Introduction

The objective of this chapter is to define the properties of a unified boreal forest model. Models are constructed for specific purposes, which themselves guide the selection of, for example, which factors to include, and the level of abstraction and realism. In the case of the unified boreal forest model, certain tasks are obvious and have strongly influenced model construction. Fundamentally we require a model that will permit us to examine long-term forest ecological behavior under a wide range of stable and chronically or catastrophically shifting conditions. However, we can describe more specific tasks for which a boreal simulator is needed.

Most importantly, we lack a vehicle for learning how realistically boreal forests can be defined as abstract ecosystems.
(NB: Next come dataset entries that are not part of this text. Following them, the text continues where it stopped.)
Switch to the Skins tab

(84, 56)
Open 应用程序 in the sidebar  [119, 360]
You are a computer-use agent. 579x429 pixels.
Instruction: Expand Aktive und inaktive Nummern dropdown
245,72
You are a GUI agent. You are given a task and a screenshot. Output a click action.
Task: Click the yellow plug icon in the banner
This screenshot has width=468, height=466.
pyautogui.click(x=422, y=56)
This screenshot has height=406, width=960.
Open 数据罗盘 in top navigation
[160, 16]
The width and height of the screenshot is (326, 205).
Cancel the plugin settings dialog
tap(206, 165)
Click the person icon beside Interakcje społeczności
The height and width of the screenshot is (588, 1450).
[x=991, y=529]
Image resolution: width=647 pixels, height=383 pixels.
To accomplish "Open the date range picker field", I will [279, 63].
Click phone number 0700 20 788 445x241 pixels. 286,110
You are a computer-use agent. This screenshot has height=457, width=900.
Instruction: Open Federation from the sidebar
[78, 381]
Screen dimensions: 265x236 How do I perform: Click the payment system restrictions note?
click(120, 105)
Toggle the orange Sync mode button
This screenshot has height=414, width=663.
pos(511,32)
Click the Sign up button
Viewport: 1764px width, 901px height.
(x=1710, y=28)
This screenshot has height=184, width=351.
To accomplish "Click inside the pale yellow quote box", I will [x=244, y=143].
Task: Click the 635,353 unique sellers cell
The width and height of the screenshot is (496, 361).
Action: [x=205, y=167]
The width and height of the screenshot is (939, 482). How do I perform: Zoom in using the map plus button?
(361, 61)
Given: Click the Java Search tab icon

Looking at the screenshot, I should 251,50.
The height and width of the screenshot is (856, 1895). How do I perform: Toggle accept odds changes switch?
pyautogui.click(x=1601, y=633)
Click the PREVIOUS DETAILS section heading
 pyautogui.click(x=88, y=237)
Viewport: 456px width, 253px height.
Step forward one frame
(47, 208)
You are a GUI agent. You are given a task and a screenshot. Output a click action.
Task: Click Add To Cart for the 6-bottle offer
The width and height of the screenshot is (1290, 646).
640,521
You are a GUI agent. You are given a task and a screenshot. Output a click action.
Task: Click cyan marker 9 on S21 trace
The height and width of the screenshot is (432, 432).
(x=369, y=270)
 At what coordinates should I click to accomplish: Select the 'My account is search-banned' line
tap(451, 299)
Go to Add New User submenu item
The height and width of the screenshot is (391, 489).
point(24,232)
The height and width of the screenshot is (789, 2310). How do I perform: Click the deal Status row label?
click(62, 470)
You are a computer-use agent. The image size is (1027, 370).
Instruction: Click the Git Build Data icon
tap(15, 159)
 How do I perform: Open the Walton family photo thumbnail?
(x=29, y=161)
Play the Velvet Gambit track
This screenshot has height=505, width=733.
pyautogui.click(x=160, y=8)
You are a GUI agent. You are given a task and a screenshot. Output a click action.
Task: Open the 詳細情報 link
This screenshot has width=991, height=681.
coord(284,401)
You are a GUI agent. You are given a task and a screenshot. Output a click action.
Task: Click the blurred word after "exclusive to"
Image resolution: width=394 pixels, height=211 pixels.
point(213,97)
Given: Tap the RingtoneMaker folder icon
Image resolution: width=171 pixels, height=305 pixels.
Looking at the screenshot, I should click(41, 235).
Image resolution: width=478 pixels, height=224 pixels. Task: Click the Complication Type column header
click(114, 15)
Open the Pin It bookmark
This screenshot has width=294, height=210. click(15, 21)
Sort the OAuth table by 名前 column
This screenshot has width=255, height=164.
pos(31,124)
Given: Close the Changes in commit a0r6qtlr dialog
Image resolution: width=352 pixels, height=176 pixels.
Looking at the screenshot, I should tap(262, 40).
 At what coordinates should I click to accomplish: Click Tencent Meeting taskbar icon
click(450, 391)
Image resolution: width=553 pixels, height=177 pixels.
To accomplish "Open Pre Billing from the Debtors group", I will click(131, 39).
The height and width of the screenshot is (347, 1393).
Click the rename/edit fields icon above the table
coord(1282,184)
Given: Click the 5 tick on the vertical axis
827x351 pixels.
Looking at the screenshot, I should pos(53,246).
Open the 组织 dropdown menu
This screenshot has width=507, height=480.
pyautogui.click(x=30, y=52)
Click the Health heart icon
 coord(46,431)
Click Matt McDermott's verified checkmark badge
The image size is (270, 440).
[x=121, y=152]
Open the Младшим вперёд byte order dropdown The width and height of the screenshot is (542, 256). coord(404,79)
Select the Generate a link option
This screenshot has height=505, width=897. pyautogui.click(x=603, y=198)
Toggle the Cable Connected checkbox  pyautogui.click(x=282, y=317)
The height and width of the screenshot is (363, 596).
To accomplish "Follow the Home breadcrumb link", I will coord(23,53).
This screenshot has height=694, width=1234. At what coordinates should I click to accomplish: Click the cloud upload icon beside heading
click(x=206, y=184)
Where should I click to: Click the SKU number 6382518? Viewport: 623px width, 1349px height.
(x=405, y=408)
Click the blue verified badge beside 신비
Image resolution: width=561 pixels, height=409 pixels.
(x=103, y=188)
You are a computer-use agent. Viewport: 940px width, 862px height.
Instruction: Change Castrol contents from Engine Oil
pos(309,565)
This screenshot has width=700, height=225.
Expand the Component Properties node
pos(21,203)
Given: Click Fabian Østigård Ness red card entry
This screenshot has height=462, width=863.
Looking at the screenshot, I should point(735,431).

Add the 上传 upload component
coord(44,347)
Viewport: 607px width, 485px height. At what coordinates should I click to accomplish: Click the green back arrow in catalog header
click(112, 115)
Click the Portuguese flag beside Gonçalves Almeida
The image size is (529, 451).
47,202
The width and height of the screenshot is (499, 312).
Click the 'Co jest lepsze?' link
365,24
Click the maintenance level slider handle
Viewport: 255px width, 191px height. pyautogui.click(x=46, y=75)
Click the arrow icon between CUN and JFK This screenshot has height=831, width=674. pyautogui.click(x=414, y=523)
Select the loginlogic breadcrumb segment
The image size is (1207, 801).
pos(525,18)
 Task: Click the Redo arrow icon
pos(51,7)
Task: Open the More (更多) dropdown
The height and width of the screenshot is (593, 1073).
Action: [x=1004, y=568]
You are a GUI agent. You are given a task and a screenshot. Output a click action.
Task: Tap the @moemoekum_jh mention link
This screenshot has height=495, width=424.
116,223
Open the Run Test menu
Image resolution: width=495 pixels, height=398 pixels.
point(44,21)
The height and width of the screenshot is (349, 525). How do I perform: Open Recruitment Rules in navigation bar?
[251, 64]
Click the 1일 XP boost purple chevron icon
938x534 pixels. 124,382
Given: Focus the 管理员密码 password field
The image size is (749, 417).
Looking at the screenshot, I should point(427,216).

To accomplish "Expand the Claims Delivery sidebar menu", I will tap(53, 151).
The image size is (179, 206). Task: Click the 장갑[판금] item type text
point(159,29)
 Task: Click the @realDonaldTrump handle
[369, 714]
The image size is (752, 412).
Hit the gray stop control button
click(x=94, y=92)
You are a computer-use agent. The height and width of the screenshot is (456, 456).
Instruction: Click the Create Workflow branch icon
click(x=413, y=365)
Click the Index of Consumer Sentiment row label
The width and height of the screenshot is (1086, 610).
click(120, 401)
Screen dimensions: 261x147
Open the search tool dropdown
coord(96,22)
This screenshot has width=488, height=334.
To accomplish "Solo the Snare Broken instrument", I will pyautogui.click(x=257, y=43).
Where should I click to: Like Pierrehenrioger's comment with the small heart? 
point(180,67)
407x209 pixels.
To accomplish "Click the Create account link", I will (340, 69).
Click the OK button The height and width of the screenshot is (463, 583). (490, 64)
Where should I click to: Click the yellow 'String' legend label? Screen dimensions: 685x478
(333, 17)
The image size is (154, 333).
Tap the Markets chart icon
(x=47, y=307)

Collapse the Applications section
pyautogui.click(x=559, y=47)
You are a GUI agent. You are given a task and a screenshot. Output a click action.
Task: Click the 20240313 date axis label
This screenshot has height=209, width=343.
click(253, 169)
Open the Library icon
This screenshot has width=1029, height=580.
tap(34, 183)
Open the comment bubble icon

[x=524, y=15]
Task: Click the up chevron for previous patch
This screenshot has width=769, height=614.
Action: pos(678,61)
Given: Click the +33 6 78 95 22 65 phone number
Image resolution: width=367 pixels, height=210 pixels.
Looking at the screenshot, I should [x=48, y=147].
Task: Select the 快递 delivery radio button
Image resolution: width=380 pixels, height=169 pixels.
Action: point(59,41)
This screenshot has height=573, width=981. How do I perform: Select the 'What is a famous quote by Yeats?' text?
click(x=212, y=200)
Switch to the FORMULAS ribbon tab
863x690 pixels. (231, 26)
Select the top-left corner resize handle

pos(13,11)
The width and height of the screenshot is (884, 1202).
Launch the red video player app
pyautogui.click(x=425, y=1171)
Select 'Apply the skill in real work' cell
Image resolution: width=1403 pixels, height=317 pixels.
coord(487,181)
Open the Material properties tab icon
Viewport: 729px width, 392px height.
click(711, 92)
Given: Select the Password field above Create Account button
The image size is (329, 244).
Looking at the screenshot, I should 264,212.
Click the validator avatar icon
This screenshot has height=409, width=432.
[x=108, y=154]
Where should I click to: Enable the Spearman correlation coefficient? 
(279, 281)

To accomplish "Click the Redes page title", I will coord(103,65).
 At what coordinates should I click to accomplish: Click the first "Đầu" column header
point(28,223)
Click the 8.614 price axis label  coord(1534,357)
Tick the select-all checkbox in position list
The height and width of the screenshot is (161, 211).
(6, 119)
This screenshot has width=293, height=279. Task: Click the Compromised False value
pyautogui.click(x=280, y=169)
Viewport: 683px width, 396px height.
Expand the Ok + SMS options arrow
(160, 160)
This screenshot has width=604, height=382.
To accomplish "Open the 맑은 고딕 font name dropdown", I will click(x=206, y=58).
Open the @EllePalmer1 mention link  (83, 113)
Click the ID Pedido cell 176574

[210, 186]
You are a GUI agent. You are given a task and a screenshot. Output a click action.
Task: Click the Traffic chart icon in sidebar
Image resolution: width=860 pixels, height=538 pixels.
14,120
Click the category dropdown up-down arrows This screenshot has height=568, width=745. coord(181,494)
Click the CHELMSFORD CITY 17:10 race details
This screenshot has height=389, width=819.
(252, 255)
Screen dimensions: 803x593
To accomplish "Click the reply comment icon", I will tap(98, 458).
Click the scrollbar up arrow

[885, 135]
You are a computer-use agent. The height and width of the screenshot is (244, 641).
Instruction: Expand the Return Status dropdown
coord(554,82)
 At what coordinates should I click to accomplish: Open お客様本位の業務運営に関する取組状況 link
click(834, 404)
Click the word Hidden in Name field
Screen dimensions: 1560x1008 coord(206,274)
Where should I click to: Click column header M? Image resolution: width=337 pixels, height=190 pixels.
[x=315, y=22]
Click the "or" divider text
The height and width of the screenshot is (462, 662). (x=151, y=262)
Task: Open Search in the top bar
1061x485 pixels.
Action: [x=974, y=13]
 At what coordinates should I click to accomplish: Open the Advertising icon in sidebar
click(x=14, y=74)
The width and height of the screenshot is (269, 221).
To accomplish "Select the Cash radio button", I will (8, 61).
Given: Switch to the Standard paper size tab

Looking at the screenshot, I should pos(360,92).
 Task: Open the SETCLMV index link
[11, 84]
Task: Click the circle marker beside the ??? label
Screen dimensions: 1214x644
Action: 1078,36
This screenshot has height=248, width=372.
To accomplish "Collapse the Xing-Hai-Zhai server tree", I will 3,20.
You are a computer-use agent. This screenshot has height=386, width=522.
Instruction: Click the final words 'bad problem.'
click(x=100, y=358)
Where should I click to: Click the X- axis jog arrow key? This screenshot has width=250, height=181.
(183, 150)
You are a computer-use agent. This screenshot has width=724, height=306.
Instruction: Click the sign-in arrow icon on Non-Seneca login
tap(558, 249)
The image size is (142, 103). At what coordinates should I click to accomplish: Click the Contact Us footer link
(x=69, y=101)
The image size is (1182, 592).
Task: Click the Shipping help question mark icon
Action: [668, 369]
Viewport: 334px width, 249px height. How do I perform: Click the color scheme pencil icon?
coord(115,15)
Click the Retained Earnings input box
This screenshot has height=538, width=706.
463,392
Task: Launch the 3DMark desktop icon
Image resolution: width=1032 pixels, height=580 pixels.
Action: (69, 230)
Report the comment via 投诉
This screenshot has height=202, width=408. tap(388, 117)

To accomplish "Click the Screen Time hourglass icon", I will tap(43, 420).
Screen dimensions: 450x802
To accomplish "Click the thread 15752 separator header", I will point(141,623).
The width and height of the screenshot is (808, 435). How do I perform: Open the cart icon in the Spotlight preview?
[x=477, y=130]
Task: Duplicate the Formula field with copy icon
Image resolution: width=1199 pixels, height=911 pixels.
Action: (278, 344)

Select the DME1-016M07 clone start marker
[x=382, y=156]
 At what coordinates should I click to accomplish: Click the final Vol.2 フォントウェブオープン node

Thus, we may wish to develop a mathematical model that can predict forest behavior over both time and space, based on quantitative relations between growth processes and forces intrinsic and extrinsic to boreal forest stands. Construction of the model would simply reflect in part the desire to formulate in testable ways our hypotheses on the importance of various processes that affect the long-term behavior of forest stands. Iterative model construction, comparison of its predictions with field data, further model modification, and so on, allows us to understand what the real forests ‘know’ concerning the processes of interest that the model does not, and to correct the model accordingly. The model may also serve for exploring long-term ramifications of current temporal or spatial vegetation patterns, which are not otherwise intuitively obvious.